Les adolescents natifs du numérique ont la chance de repérer les fausses nouvelles lors des élections au Japon

Les adolescents natifs du numérique ont la chance de repérer les fausses nouvelles lors des élections au Japon

TOKYO – Les jeunes électeurs swing, connaisseurs des réseaux sociaux, apparaissent comme un groupe démographique clé pour les partis politiques et certains plateformes numériques tentent de limiter l'impact négatif de la désinformation et des fausses nouvelles sur la génération Z en partageant des conseils avant les élections générales de dimanche.

Une vingtaine d'élèves de collèges et lycées ont participé récemment à un atelier organisé à Tokyo pour les aider à comprendre l'importance de savoir d'où viennent les informations et d'accéder aux sources primaires, car l'émergence des deepfakes a compliqué les choses.

Les participants, travaillant en groupes, ont discuté de la manière de déterminer si les informations sont fiables, en utilisant des exemples concrets tels qu'une image créée par l'intelligence artificielle générative, une composition composée de plusieurs photos et des modifications et contenus trompeurs. Ils ont également pris connaissance des risques posés par les faux comptes.

Au cours de l'atelier, un conférencier a demandé aux adolescents s'ils avaient remarqué quelque chose d'étrange dans une image montrant un candidat prononçant un discours au sommet d'une voiture de campagne devant la gare de Shinjuku.

L'image apparemment authentique a été créée par une IA générative et comprenait un nom de station mal orthographié et de fausses banderoles accrochées sur le mur d'un bâtiment.

« Je n'ai trouvé aucune erreur dans ces images générées par l'IA. Cela m'a fait réaliser que j'avais peut-être surestimé ma capacité (à repérer les fausses nouvelles) », a déclaré un lycéen de 18 ans, qui vote pour la première fois aux élections générales de dimanche.

« À l'approche des élections, je veux trier les informations tout en les vérifiant », a-t-elle déclaré.

Selon une enquête menée par LY Corp., l'opérateur de l'application de messagerie Line et organisateur de l'événement, 87 pour cent des personnes interrogées ont déclaré qu'elles pensaient avoir vu et entendu de la désinformation ou des informations erronées, tandis que 54 pour cent ont déclaré qu'elles pourraient avoir été influencées par de telles informations.

Quelque 88 pour cent ont souligné le manque d’efforts pour sensibiliser et fournir des informations sur la désinformation et la mésinformation.

Les principaux partis politiques s'efforcent d'atteindre davantage d'électeurs au cours d'une courte campagne pour les élections à la Chambre des représentants, en capitalisant sur la rapidité et la portée des médias sociaux.

Gagner le cœur et l’esprit des électeurs non affiliés est considéré comme essentiel dans la course.
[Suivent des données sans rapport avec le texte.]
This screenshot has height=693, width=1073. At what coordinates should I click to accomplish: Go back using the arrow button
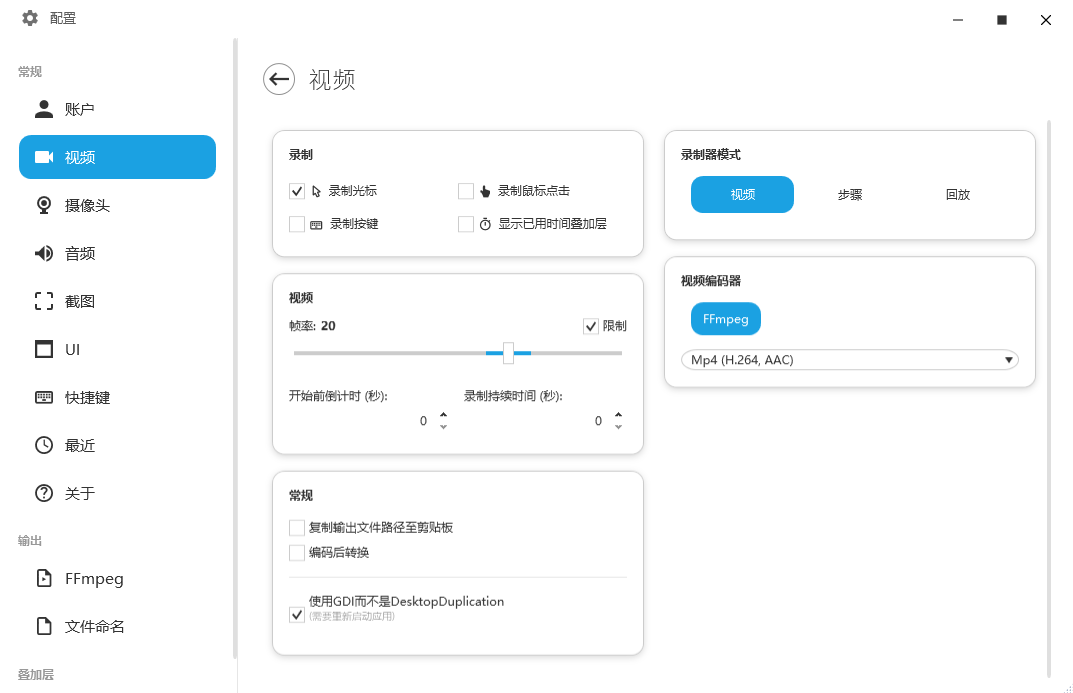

Les sondages des médias montrent que la coalition au pouvoir composée du Parti libéral-démocrate et du Parti japonais de l'innovation devrait remporter au moins la majorité des 465 sièges en lice, tandis que l'opposition est confrontée au défi d'élargir sa base de soutien.

Le Japon a abaissé l'âge de voter de 20 à 18 ans en 2016, mais le taux de participation des adolescents a tendance à être inférieur à celui des autres groupes d'âge.

Si les grands partis comptent sur les bénéfices des réseaux sociaux, ils s’alarment également de leurs côtés négatifs. Le ministère de l'Intérieur et des Communications a demandé aux opérateurs de plateformes de réagir rapidement s'il leur est demandé de supprimer des informations préjudiciables à l'approche des élections nationales.

« Les fausses nouvelles sont devenues un problème de société », a déclaré Narumichi Oyama, directeur de LY.

« Bien que les jeunes générations, y compris les collégiens et lycéens, semblent adeptes de l'utilisation des médias sociaux et de l'IA, il reste assez douteux que l'éducation ait suivi le rythme de l'influence croissante des médias sociaux et de l'évolution de l'IA », a-t-il ajouté.

Selon une enquête réalisée en 2025 par le ministère de la Communication, à laquelle ont répondu environ 2 800 personnes âgées de 15 ans et plus, environ la moitié des adolescents à 30 ans qui ont été exposés à des informations fausses ou fausses dans le passé ont déclaré les avoir partagées sous une forme ou une autre avec d'autres.

« La plupart des gens savent vaguement que les fausses nouvelles sont terrifiantes et qu'ils doivent faire attention à ne pas se laisser tromper, mais relativement peu d'étudiants, en particulier ceux qui sont adolescents, recherchent la vérité et vérifient (les informations) par eux-mêmes », a noté Oyama.

« Comme ils deviendront bientôt des électeurs et qu'ils sont censés contribuer à la société, ils devraient le faire pour filtrer divers bruits et simplement profiter des médias sociaux, d'Internet ou de l'IA », a-t-il déclaré.